TASK GOAL: In the records below, find the line that contains "Where should I" and the line that contains "You are a computer-use agent.". Set down exactly those lines and every line between them, and nothing more.

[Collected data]
[Start of section]

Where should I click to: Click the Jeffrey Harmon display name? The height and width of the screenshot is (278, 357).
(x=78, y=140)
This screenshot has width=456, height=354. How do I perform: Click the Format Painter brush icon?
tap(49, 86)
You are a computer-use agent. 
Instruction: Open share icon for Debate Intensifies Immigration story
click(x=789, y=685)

[End of section]
[Start of section]

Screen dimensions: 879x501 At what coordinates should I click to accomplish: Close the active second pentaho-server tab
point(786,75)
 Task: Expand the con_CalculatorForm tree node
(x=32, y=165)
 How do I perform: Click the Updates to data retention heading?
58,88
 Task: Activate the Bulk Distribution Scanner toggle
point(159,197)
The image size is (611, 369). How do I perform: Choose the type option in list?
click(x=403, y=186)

[End of section]
[Start of section]

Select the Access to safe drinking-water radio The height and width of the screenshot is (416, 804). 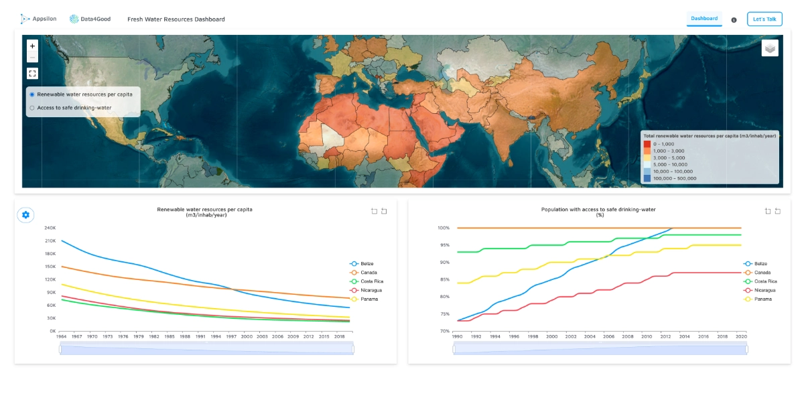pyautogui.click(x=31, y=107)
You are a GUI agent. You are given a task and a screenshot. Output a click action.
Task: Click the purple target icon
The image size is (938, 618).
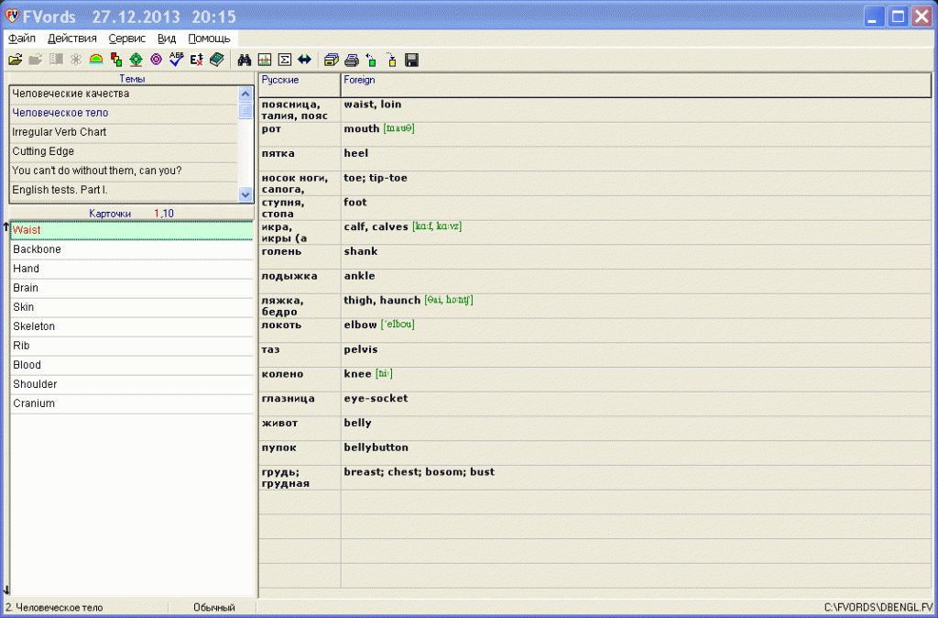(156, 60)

[End of section]

EXPECTED ANSWER:
Where should I click to: Click the Jeffrey Harmon display name? The height and width of the screenshot is (278, 357).
(x=78, y=140)
This screenshot has width=456, height=354. How do I perform: Click the Format Painter brush icon?
tap(49, 86)
You are a computer-use agent. 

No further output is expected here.